Check your understanding:
(a) List every field label in the block of the METAMODEL-5 issue that starts with "Key:" and ends with "Fix For:".
(b) Answer these questions from the METAMODEL-5 issue:
(i) What issue type is it?
(ii) How many records per file do the customer's large files hold?
(iii) What class is named as a way to read through the file?
(c) Summarize the METAMODEL-5 issue in two sentences.

Study text:
+++++

Kasper Sørensen updated METAMODEL-5:
------------------------------------

    Fix Version/s: 4.0
    
> Faster CsvDataContext implementation for single-line values
> -----------------------------------------------------------
>
>                 Key: METAMODEL-5
>                 URL: https://issues.apache.org/jira/browse/METAMODEL-5
>             Project: Metamodel
>          Issue Type: Improvement
>            Reporter: Kasper Sørensen
>            Assignee: Kasper Sørensen
>             Fix For: 4.0
>
>
> For one of our applications using MetaModel we have a customer with
> quite large files (100+ M records per file) and reading through them
> takes quite some time, although the CSV module of MetaModel is known
> by us to be one of the fastest modules.
> But these particular files (and probably many others) have a
> characteristic that I see we could utilize to make an optimization:
> They don't allow values that span multiple lines. For instance
> consider:
> name,company
> Kasper Sørensen, Human Inference
> Ankit Kumar, Human Inference
> This is a rather normal CSV layout. But our CSV parser also allows
> multiline values (if quoted), like this:
> "name","company"
> "Kasper Sørensen","Human
> Inference"
> "Ankit Kumar","Human Inference"
> Now the optimization I had in mind is to delay the actual parsing of
> lines until the point where a value is needed. But this wont work with
> multiline values since we wouldn't know if we should reserve only a
> single line or multiple lines for the delayed/lazy CSV parser. So
> therefore the module is slowed down by a blocking CSV parsing
> operation for each row.
> But if we add a flag to the user that he only expects/accepts
> single-line values, then we can actually simply read through the file
> with something like a BufferedReader and then return Row objects that
> encapsulate the raw String line. The parsing of this line is then
> delayed and can potentially be made multithreaded.

+++++

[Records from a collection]

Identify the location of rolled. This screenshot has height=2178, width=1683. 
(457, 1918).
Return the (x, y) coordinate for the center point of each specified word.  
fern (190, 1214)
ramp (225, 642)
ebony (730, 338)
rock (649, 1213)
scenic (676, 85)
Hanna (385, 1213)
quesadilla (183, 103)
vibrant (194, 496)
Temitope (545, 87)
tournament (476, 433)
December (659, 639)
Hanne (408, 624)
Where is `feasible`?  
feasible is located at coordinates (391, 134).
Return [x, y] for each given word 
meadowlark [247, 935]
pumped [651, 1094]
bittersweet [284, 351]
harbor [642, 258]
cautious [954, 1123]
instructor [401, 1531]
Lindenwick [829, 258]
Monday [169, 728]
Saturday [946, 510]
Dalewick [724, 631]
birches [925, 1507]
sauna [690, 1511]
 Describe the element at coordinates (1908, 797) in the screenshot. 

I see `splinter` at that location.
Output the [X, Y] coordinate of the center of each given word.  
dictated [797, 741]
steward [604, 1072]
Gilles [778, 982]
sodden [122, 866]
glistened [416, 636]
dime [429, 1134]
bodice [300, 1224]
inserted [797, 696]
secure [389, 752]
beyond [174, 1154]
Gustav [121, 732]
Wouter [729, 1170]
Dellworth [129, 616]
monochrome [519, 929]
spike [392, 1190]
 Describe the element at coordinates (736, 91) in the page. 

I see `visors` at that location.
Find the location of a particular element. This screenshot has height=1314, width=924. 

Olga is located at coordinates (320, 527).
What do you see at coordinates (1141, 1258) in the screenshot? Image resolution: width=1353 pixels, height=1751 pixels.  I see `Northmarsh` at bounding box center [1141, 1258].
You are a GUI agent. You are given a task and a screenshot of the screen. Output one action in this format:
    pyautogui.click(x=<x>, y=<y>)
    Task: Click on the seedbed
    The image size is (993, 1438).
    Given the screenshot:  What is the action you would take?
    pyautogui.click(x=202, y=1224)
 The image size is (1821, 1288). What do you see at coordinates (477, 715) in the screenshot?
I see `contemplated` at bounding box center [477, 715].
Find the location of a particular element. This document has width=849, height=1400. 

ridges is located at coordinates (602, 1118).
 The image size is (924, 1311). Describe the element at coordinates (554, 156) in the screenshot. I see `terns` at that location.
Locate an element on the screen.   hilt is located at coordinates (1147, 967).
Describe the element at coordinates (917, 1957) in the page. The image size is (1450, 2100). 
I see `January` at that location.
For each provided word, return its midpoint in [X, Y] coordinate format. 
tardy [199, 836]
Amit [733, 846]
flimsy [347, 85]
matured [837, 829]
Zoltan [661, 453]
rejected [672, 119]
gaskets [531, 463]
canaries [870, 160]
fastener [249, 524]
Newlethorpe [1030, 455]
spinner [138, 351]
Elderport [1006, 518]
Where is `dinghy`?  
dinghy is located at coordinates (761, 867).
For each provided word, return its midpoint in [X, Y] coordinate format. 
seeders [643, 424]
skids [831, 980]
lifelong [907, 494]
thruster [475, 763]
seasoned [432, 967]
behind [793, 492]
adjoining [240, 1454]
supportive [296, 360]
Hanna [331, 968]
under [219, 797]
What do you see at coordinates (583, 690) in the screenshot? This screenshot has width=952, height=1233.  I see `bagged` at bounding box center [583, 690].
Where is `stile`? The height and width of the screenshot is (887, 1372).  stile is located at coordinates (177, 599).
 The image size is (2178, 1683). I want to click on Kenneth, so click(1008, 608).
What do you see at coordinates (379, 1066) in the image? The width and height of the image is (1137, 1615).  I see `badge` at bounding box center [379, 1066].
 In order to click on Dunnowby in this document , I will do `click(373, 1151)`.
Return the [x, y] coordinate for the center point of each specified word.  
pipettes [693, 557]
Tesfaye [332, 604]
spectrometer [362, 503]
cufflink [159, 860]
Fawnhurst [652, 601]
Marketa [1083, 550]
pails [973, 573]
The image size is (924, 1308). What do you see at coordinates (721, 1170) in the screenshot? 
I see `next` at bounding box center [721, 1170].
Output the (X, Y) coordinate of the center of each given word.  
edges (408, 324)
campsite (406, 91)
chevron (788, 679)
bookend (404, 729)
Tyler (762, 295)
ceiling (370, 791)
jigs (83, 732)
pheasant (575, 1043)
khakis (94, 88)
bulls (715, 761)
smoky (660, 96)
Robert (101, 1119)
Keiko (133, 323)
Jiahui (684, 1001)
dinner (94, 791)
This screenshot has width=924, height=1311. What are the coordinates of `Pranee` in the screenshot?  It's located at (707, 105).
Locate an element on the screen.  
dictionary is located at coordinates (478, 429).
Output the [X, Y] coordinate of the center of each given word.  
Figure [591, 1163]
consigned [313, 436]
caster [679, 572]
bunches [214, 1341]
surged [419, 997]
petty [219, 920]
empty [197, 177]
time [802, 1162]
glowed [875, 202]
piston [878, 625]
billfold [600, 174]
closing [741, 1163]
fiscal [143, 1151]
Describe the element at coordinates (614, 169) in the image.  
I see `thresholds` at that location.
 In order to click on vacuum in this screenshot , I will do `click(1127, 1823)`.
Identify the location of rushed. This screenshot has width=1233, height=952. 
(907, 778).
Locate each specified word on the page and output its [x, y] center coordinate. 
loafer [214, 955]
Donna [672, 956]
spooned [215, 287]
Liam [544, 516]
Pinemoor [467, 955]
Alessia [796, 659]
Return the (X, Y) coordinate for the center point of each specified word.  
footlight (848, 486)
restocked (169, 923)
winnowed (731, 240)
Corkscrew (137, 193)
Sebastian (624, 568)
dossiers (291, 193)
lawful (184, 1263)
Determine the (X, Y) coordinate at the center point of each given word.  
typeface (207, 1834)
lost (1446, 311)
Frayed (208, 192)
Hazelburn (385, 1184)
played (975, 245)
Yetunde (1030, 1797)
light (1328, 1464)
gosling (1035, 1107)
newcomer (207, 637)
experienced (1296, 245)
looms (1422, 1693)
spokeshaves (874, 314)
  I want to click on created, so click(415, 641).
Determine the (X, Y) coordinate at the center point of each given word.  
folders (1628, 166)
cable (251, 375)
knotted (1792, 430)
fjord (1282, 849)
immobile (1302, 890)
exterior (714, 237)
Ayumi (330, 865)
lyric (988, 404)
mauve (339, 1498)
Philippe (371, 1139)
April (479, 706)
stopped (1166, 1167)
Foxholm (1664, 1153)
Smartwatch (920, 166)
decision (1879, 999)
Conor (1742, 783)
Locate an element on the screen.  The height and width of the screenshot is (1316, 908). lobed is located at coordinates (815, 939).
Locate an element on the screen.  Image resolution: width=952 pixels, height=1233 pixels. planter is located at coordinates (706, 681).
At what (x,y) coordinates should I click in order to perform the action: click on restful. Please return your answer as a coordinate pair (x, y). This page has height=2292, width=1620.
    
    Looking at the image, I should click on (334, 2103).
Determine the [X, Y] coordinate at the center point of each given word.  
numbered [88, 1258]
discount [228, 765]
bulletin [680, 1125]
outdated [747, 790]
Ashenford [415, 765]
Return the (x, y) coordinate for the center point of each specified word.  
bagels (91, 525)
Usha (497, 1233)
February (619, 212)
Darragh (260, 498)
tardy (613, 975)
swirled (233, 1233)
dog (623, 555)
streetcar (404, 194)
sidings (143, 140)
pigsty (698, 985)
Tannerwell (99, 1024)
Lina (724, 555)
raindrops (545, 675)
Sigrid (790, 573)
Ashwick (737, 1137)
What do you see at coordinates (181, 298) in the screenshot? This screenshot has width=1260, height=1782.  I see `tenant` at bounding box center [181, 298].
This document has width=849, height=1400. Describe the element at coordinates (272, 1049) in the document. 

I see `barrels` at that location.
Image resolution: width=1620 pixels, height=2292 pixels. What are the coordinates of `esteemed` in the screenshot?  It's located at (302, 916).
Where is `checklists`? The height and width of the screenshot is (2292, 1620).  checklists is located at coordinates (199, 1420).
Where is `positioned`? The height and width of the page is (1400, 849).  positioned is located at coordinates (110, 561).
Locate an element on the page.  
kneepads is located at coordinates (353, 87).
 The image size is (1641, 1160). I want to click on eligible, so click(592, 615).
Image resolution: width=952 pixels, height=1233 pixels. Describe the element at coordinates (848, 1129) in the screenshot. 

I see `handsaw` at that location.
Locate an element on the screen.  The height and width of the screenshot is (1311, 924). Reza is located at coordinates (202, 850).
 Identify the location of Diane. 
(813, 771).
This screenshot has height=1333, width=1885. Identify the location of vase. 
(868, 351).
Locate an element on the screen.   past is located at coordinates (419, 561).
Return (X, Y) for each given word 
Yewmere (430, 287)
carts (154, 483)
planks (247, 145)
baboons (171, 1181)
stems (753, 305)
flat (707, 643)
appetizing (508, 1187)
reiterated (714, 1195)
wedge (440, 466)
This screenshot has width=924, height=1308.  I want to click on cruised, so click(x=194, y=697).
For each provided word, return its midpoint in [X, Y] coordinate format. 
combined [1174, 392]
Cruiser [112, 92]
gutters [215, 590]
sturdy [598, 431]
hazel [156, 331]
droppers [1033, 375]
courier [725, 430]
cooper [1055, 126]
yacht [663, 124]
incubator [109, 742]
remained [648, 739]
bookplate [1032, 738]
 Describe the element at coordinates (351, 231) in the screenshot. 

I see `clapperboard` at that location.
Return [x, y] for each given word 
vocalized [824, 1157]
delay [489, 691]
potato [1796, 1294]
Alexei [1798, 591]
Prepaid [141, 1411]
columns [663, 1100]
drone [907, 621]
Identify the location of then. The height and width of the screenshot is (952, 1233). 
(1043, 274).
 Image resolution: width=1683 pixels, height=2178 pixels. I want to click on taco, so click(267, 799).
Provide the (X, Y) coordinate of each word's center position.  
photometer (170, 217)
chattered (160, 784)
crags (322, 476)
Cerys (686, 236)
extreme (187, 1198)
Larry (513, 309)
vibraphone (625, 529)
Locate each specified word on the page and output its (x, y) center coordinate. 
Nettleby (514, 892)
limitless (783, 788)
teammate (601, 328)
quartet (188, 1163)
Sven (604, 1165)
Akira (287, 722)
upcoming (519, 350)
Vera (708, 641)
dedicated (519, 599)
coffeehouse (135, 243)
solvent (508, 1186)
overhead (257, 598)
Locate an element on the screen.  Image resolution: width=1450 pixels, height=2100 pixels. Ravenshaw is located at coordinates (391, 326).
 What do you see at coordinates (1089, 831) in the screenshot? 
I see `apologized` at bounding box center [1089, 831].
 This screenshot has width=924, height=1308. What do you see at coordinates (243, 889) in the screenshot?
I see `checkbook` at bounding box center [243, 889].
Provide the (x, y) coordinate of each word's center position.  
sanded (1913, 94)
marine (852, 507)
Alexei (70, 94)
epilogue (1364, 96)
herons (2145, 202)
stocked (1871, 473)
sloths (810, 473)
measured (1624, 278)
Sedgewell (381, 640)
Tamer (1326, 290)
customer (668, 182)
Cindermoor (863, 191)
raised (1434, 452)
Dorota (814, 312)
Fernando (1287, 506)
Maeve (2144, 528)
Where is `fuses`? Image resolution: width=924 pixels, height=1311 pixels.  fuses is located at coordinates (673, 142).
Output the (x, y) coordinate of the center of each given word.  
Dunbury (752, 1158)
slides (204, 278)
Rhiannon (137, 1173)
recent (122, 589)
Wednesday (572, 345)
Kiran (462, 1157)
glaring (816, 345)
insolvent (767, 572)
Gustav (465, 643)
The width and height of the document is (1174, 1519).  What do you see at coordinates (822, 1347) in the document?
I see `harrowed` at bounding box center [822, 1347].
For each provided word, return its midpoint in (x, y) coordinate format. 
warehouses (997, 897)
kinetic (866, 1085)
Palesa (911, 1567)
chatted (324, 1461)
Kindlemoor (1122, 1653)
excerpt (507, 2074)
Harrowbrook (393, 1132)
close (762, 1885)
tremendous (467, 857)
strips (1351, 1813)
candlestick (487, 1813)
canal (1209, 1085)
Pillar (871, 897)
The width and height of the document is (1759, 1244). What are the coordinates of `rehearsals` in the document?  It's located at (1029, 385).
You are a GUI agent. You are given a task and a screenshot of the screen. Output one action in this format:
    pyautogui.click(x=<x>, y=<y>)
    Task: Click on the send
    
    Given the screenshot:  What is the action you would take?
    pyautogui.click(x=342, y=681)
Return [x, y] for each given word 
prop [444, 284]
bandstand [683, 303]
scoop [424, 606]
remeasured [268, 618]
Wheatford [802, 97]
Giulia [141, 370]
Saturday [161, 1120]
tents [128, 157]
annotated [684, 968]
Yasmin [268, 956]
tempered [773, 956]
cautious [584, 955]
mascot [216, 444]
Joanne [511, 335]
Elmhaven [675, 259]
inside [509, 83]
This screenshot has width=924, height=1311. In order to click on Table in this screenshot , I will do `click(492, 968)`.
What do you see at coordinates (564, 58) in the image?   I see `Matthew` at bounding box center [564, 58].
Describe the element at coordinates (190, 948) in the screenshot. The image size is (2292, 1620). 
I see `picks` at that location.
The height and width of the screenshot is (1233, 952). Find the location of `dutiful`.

+++++

Solutions per task:
(a) Key, URL, Project, Issue Type, Reporter, Assignee, Fix For

(b)
(i) Improvement
(ii) 100+ M records per file
(iii) BufferedReader

(c) Reading a customer's very large CSV files is slow because the parser must allow quoted values that span multiple lines, so each row is parsed in a blocking operation. The issue proposes a flag for files with only single-line values, so that raw lines can be read with something like a BufferedReader and their parsing delayed, possibly across multiple threads.